Os resquícios do Império Britânico estão espalhados por todo o continente. Há homenagens à realeza: existem as Cataratas de Vitória – rebatizadas de Mosi-ao-Tunya por Mugabe em 2013 – na fronteira entre a Zâmbia e o Zimbabwe, o Lago Vitória na Uganda, a Ilha Victoria na Nigéria. Dirige-se na mão inglesa. E ainda há o críquete e também o modo como o sistema público de educação é estruturado.
Ainda que muitas cidades e ruas tenham recebido novos nomes após a saída dos europeus do território africano, as perucas permanecem, assim como outros aspectos dos tribunais coloniais: as togas vermelhas, os laços brancos e a necessidade de se referir aos juízes como “meu senhor” e “minha dama”.
Por que um homem que expulsou fazendeiros brancos de suas terras, que bradou contra o nome das Cataratas de Vitória, permite que uma tradição judicial tão arcaica permaneça viva?

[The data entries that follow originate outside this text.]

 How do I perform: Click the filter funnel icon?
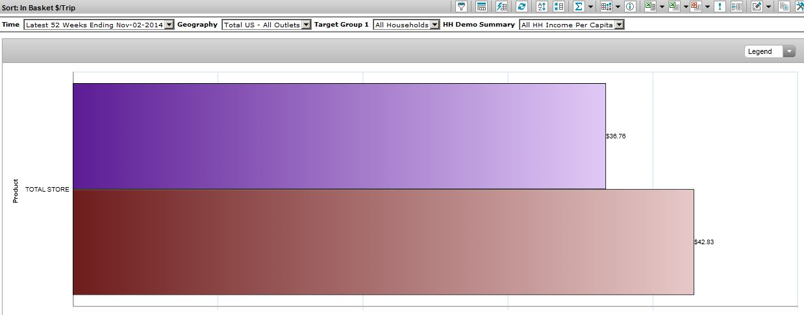click(461, 6)
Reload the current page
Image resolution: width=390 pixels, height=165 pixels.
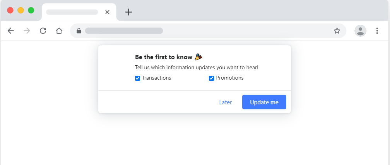[x=43, y=31]
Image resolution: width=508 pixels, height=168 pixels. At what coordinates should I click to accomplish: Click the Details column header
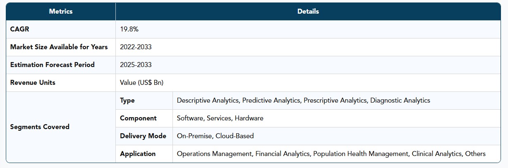[308, 12]
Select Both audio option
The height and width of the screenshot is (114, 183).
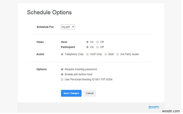click(106, 54)
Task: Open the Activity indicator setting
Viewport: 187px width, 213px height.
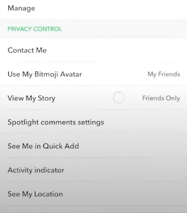Action: click(94, 170)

Em quase toda a antiga colônia britânica artigos de opinião foram escritos e discursos foram feitos sobre a necessidade de se abandonar as perucas. Em Uganda, o jornal New Vision realizou uma investigação a respeito do custo dos adereços, que saem por US$ 6,5 mil cada. Já em Gana, um famoso advogado, Augustine Niber, argumentou que abandonar as perucas ajudaria a reduzir os sentimentos de “intimidação e medo que permeiam os tribunais”.
Um dos editores do blog The Nigeria Lawyer escreveu que os adereços não foram pensados para o calor intenso de Lagos, onde advogados “derretem” por baixo de seus trajes. “A cultura que criou as perucas e as togas é diferente da nossa, o clima é diferente”, anotou Unini Chioma.

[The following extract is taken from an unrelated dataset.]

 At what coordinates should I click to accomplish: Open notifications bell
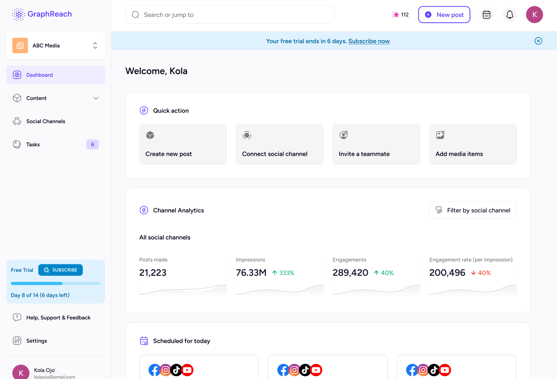coord(510,15)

Os opositores das perucas, no entanto, não estão se colocando contra somente o inconveniente que é usar o acessório, mas contra a tradição britânica que imperava nos “tribunais coloniais”, precedentes ao processo de independência, que muitas vezes eram brutais. Na época da Revolta dos Mau-Mau, por exemplo, que emergiu pela descolonização do Quênia, na década de 1950, os juízes brancos, com as cabeças adornadas com perucas, sentenciaram mais de mil pessoas à morte por conspiração contra as leis coloniais.
“O sistema colonialista usava a lei como um instrumento de repressão, e mantemos essa tradição sem sequer questioná-la”, afirmou Arnold Tsunga, diretor africano na Comissão Internacional de Juristas. “É uma vergonha para os tribunais da África moderna”.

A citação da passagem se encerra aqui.